L’espace d’un operçoit4
Revenons à l’opération contingente de Mathis. Ici, pas de malaise, comme dans l’apologue lacanien, car le corps de la praticienne vient faire écran entre le sujet et le regard. C’est finalement l’envers de l’expérience où la boîte de sardines présentifie pour Lacan l’objet regard. En étant « vue », la psychologue, se faisant focale du regard, permet au sujet un détour, le délestant d’en être l’objet. L’objet se déplace, certes, mais de manière fugitive, loin de la réversibilité propre au fantasme. Plutôt s’agit-il d’une inclusion fugace de l’objet regard dans un tableau, objet logé, donc séparé, l’espace d’un instant.
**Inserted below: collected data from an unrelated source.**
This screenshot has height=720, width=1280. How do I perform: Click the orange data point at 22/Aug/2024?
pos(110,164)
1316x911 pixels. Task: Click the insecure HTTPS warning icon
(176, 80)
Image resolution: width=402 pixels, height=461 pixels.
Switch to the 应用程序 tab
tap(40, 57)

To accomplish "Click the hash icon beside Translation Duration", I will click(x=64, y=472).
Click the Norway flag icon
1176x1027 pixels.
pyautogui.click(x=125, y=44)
Ce déplacement est instructif à deux titres : il est une voie d’invention pour le sujet qui a à construire une enforme pour capturer sa jouissance ; et c’est un temps d’interprétation du transfert pour la clinicienne. En effet, la tâche qu’il lui revient de produire est celle d’ouvrir un lieu propice à l’énonciation du sujet : il se crée quelquefois par accident et se lit dans un après-coup. Ainsi, un praticien peut indexer une phrase banale à un moment où s’aperçoit la jouissance en jeu et où s’opère un déplacement de la position du sujet.
Dès lors, pouvons-nous lire le déplacement de libido comme une opération qui consiste pour un sujet à construire un lieu où celle-ci puisse se loger et ainsi introduire une distance minimale avec l’objet ?
Noëmie Jan
[1] Lacan J., Le Séminaire, livre XI, Les Quatre Concepts fondamentaux de la psychanalyse, texte établi par J.-A. Miller, Paris, Seuil, 1973, p. 89.
[2] Ibid.
[3] Ibid., p. 71.
[4] Lacan J., Le Séminaire, livre XVII, L’Envers de la psychanalyse, texte établi par J.-A. Miller, Paris, Seuil, 1991, p. 187.